In seiner Botschaft wies Fidel darauf hin, er habe schon früher angekündigt, dass er
möglicherweise für eine Wiederwahl nicht zur Verfügung stehen werde. Er wusste, dass es
notwendig war, das Volk psychologisch vorzubereiten. Und er hat richtig gehandelt. Die Reaktion der
Menschen war emotional. Man war sich einig, dass es ein „eleganter” Abgang war, eine sehr gute
Entscheidung, die Fidels moralische und historische Größe nur noch deutlicher macht. In
Augenblicken wie diesem, in denen das Gefühl stärker ist als die Vernunft, entsteht eine sehr
positive Sicht auf das Lebenswerk von Fidel.
Die konservativen Medien benutzten Begriffe wie „harte Hand”, „Fidel Castros
Insel”, „der Diktator, der beinahe den Dritten Weltkrieg provoziert hätte” Sieht das
kubanische Volk in Fidel einen Diktator?
Ich glaube nicht, dass das Volk ihn als Diktator sieht. Im alltäglichen Bewusstsein der Kubaner
sind Diktatoren Mörder, die Schreckensregime errichten, in denen Tausende ihr Leben verlieren.
Erinnern wir uns, dass es die kubanische Revolution war, die ein solches diktatorisches Regime beseitigte.
Das Werk, das Fidel vollbracht hat, ist das Gegenteil davon. Er hat das Bildungs- und Gesundheitssystem
geschaffen, das nationale Selbstbewusstsein gefördert und er stand für Souveränität und
Respekt vor dem menschlichen Leben. Richtig ist, dass das kubanische System sehr stark in seiner Figur
personalisiert war. Aber das ist weit entfernt vom Begriff der Diktatur, wie ihn das kubanische Volk und
auch die Völker Amerikas verstehen.
Die Medien verbreiten auch, Raúl Castro neige stärker dazu, in Kuba Umwandlungen wie in
China oder Vietnam vorzunehmen.
Diese Idee ist eine von vielen Veränderungsmöglichkeiten in Kuba. Aber in Wirklichkeit gibt
es keine Anzeichen, dass wir im Augenblick in die eine oder andere Richtung gehen. Die Menschen, die diese
Vorstellung propagieren, haben das Problem, dass sie nur eingeschränkt verstehen, dass eine
antikapitalistische Gesellschaft auch viele andere Möglichkeiten und Wege hat, die weit vom
chinesischen Modell entfernt sind, das, nebenbei gesagt, nichts Antikapitalistisches hat.

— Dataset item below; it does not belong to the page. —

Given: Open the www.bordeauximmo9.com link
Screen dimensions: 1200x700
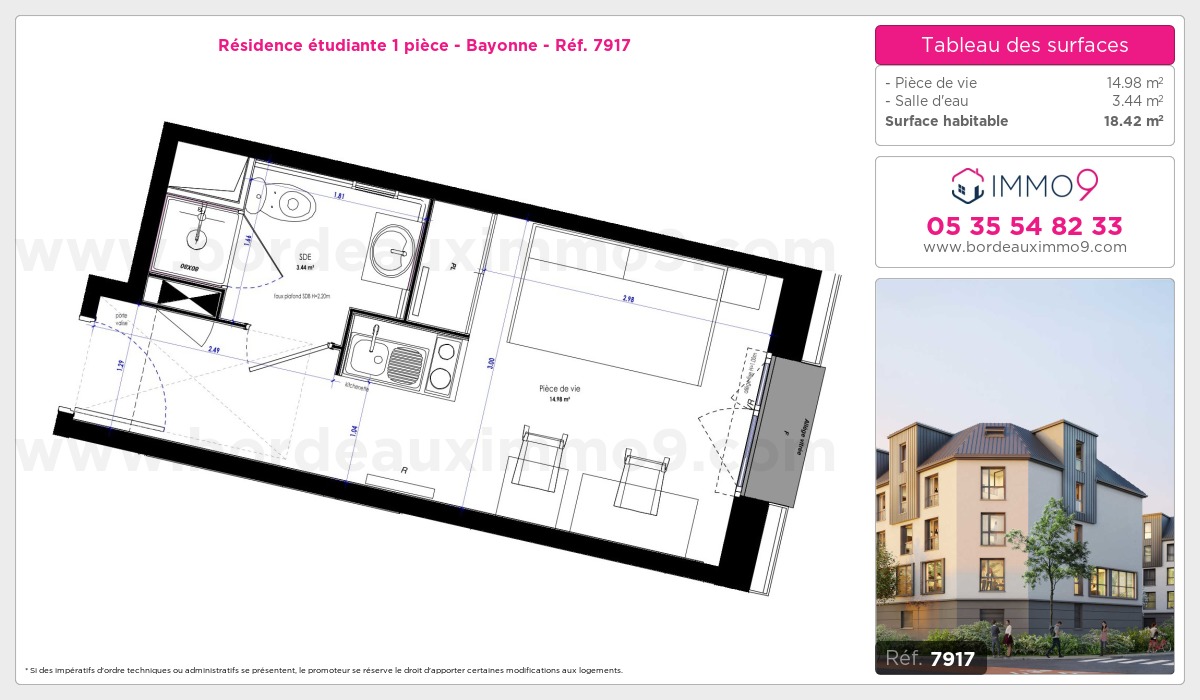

Können die kommenden Veränderungen zu einer Stärkung der antisozialistischen
Opposition führen?
In Kuba diskutiert man nicht über eine Rückkehr zum Kapitalismus. Tatsächlich zeigt der
Diskussionsprozess, in dem das Land steckt, eine Unterstützung des Sozialismus. Eines der
interessantesten Kennzeichen dieser ganzen Monate ist, dass der prokapitalistische Diskurs, der seit
längerer Zeit die einzige Möglichkeit einer oppositionellen Sichtweise zu sein schien,
verschwunden ist. Natürlich wird diskutiert „über welchen Sozialismus wir eigentlich
sprechen” oder welche Eigenschaften dieser Sozialismus haben soll. In manchen Fällen und
ohne böse Absicht werden Vorstellungen und Entwürfe reproduziert, die nominell
sozialistisch sind, aber viele Widersprüche aufweisen und in sich die hässlichen Züge des
Liberalismus tragen.
Fürchten die Kubaner in dieser Zeit des Übergangs eine Intervention der USA? Womit
müsste die Regierung Bush rechnen, wenn sie einen solchen Plan durchführen wollte?

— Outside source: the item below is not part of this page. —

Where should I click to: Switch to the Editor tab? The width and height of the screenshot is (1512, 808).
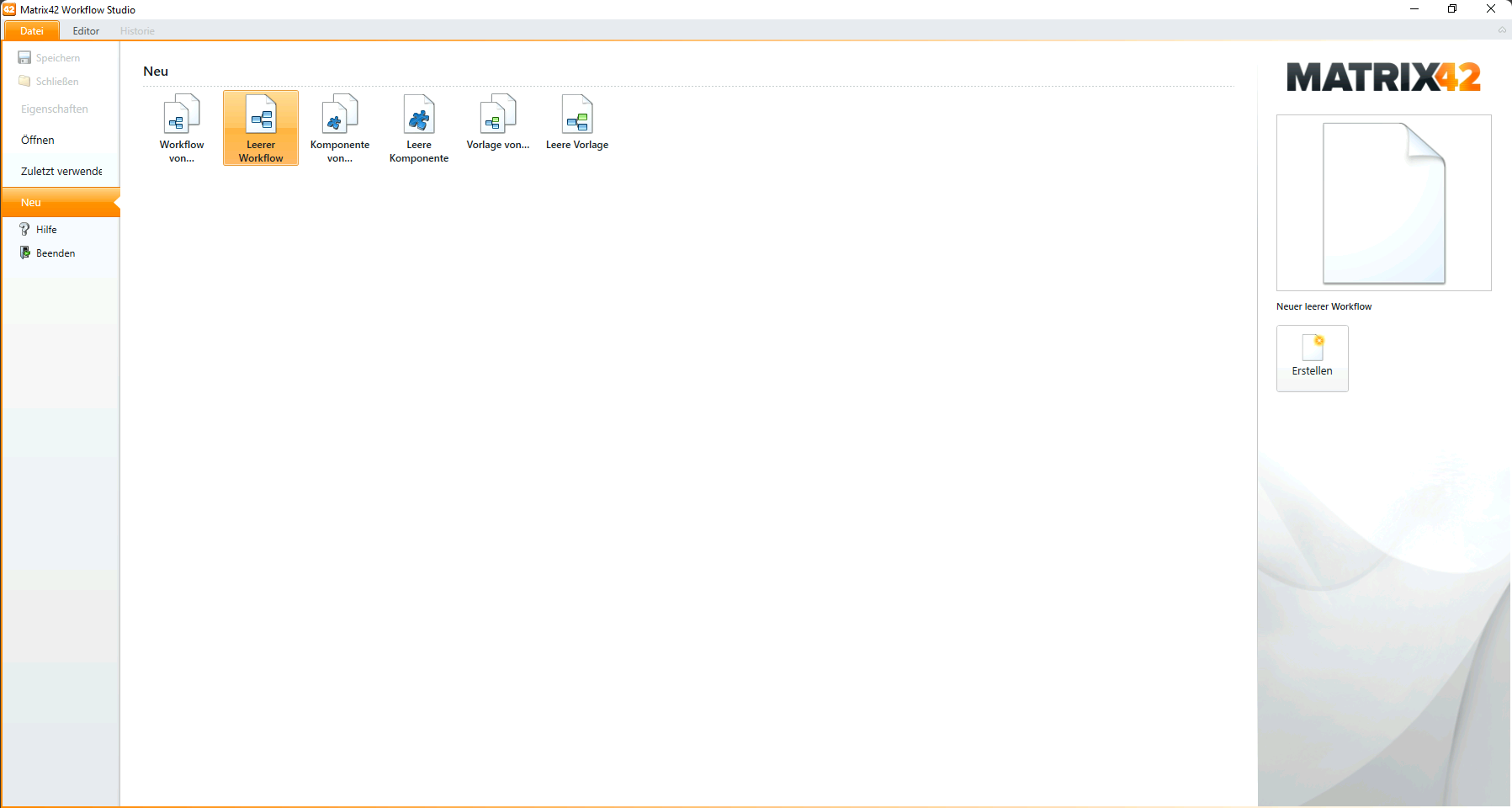point(86,31)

Man darf nicht unterschätzen, wozu ein im Verfall begriffenes Imperium in der Lage ist, aber ich
glaube, sie werden nicht über Rhetorik hinausgehen. Die Bush-Regierung hat den Belagerungsring um Kuba
aufs engste zusammengezogen. Die einzige Möglichkeit, die ihr bleibt, ist die Aggression, für
einen solchen Handstreich fehlen aber die Bedingungen. Außerdem kennt das Pentagon die kubanischen
Abwehrmaßnahmen sehr gut, und dem CIA ist bewusst, dass solche Aktionsformen das Volk nicht spalten
können. Im Gegenteil, sie können es auf durchschlagende Weise zusammen schweißen.
Schon jetzt ist in den konservativen Medien eine Kampagne gegen Fidel Castro und das sozialistische
Regime zu beobachten. Was erwarten die Kubaner von der internationalen Solidarität?
Unterstützung, Verständnis und konstante Wachsamkeit, um den Verleumdungskampagnen
entgegenzutreten und um Aggressionen jedweder Art gegen Kuba zu verhindern. Das Wichtigste ist zu verstehen
und sich bewusst zu machen, dass das kubanische Volk eine enorme praktische und moralische Verantwortung
für den Kampf aller unterdrückten Völker trägt. Kubas Kampf ist der Kampf aller
Unterdrückten.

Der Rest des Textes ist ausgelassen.